Sonntag, 30. Mai 2010

... Tag 22 – Das Buch in deinem Regal, das die meisten Seiten hat

Das dickste Buch, das ich besitze, mit Ausnahme diverser einsprachiger Wörterbücher und einbändiger Lexika, ist "Krieg und Frieden" von Leo N. Tolstoi.
Eigentlich ist es auch schon wieder nicht DAS dickste Buch, denn ich besitze es nur auf Russisch in einer Ausgabe, die aus zwei Bänden besteht, wobei der zweite Band zum Großteil die Übersetzungen der französischen Textpassagen des Romans beinhaltet.

Auf Deutsch ist dieser Klassiker seitenmäßig aber auch ein "ganz schöner Wälzer".

Z. B.


Gebundene Ausgabe: 1645 Seiten
Verlag: Patmos
Sprache: Deutsch
ISBN-10: 3491960541
ISBN-13: 978-3491960541
Originaltitel: Vojna i mirI
Größe und/oder Gewicht: 19,2 x 13 x 6,4 cm

Kurzbeschreibung



"Krieg und Frieden" ist eine Ilias des 19. Jahrhunderts, ein Monumentalroman über die für Rußland und die europäischen Staaten schicksalhafte Epoche der Napoleonischen Kriege zwischen 1806 und 1812 mit einem Ausblick im Epilog auf die folgenden acht Jahre.
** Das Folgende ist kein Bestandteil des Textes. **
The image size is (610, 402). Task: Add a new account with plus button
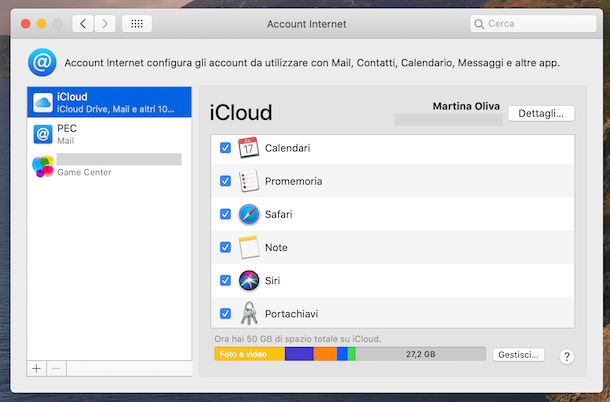coord(37,368)
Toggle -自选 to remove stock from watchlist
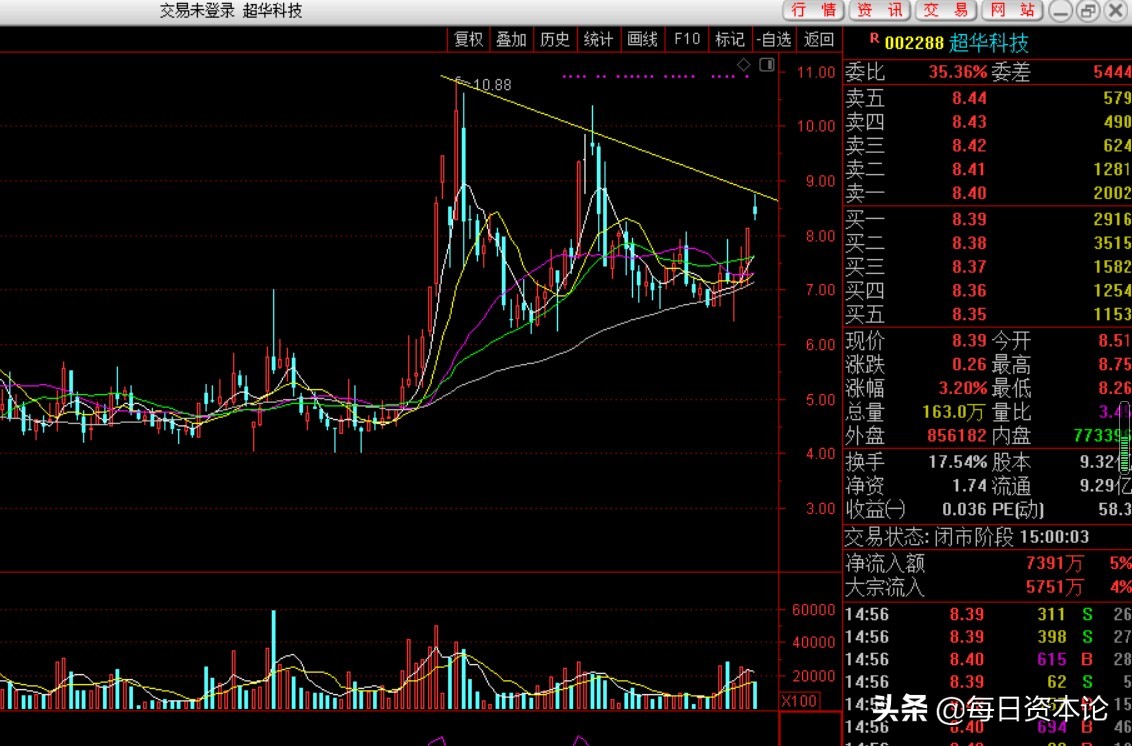The height and width of the screenshot is (746, 1132). 775,40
Tolstois weitgespannte historische Perspektive, die in der atemberaubenden Schilderung der entscheidenden Schlachten von Schöngraben, Austerlitz und Borodino gipfelt, führt über den ursprünglichen Plan einer Familienchronik mit historischem Hintergrund hinaus.
 
Ich habe Tolstois Roman vor nunmehr 20 Jahren gelesen, und fragte mich heute jemand nach seinem genauen Inhalt, müsste ich leider passen.
Damals habe ich das Werk in seiner Komplexität noch gar nicht erfassen können.
Die Schlachten haben mich erschlagen, während mich das umfassende Adelsporträt der Epoche fasziniert hat. Einen besonderen Hemmschuh stellten zu jenem Zeitpunkt die vielen französischen Passagen dar, da ich die Sprache noch nicht ausreichend beherrschte. 
Glücklicherweise hatte ich mir eine zweibändige Ausgabe aus der Bibliothek besorgt, sodass ich die Übersetzungen daneben legen konnte.
Ich weiß noch, dass mich alle für verrückt erklärten, mir freiwillig solch schwere Kost anzutun, aber aus irgendeinem Grund hat dieser Roman in der örtlichen Bücherei immer nach mir gerufen, so lange, bis ich schließlich nachgab.
 
Oft habe ich seitdem meine russische Ausgabe in den Händen gehalten und überlegt, ob ich mich an das Original wage, nachdem ich bereits bei Anna Karenina so mutig gewesen war.
Bislang habe ich immer widerstanden, aber ich bin sicher, dass ich es irgendwann tun werde (und wenn mein Russisch bis dahin verlustig gegangen sein sollte, hole ich mir eben wieder eine deutsche Ausgabe, denn die fehlt mir sowieso im Regal).